Opponents of immigration often lament the fact that while the United States once attracted high-quality immigrants from countries such as Europe, it is now overwhelmed by immigrants from “less developed” countries. A recent NBER paper by Ran Abramitsky, Leah Pratt Boustin, Elisa Jacome, Santiago Pérez, and Juan David Torres suggests that the golden age of immigration is in the present, not the past.
Contrary to this anti-immigrant rhetoric, we document that as a group, immigrant men have had lower incarceration rates than U.S.-born men over the past 150 years of American history. We combine newly collected Census data (1870-1940) with the Census/ACS sample (1950-2020) to create a nationally representative set of immigrants and U.S.-born persons from 1870 to the present. Build incarceration rates. From 1870 to 1950, the incarceration rate for immigrants was slightly lower than that for U.S.-born men. However, since 1960, immigrants are significantly more likely to be incarcerated than U.S.-born people, even though immigrants as a group are relatively younger, more likely to be non-white, have lower incomes, and have lower educational attainment. became low. It is often associated with involvement in the criminal justice system. Immigrants are now 60% less likely to be incarcerated than U.S.-born men overall and 30% less likely to be incarcerated compared to U.S.-born white men. Similar incarceration rates for immigrants and U.S.-born people in the past, and lower incarceration rates for immigrants today, are broadly consistent with previous studies documenting incarceration disparities between immigrants and U.S.-born people in specific states and time periods ( Moehling and Piehl 2009, 2014; Butcher and Piehl 1998b, 2007).

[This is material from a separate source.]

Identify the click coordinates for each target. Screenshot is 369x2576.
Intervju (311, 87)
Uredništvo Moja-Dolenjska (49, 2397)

When I point out the lower crime rates of immigrants, people often respond that we should compare their crime rates to those of white American-born Americans. I always found it strange. Because these were often the very people who opposed “identity politics” and argued that people should be judged based on their merits, not the color of their skin. If we insist on comparing immigrants only to white Americans, isn’t that implicitly suggesting that non-white residents of the United States are not truly Americans?
In any case, it is now clear that even native-born whites are more likely to engage in criminal activity than immigrants. While there may be good arguments against increased immigration, it is becoming increasingly clear that the following five arguments are discredited.
1. The United States is at risk of overpopulation. (The U.S. fertility rate (births/woman) has fallen to 1.7 and is still falling.)
2. Immigration causes increased unemployment. (The unemployment rate is determined by monetary policy and regulations such as minimum wage laws.)
3. Immigrants cause more crime. (Immigrants make us safer because crime increases at a lower rate than the total population.)
4. Immigration lowers wages for unskilled workers. (Wages for low-income earners have recently risen faster than wages for higher-income earners.)
5. Immigrants end up supporting one political party. (Immigrants are rapidly adopting the political views of native-born Americans.)
And that doesn’t even include the long-discredited claim, popular in the 1990s, that immigrants don’t learn English.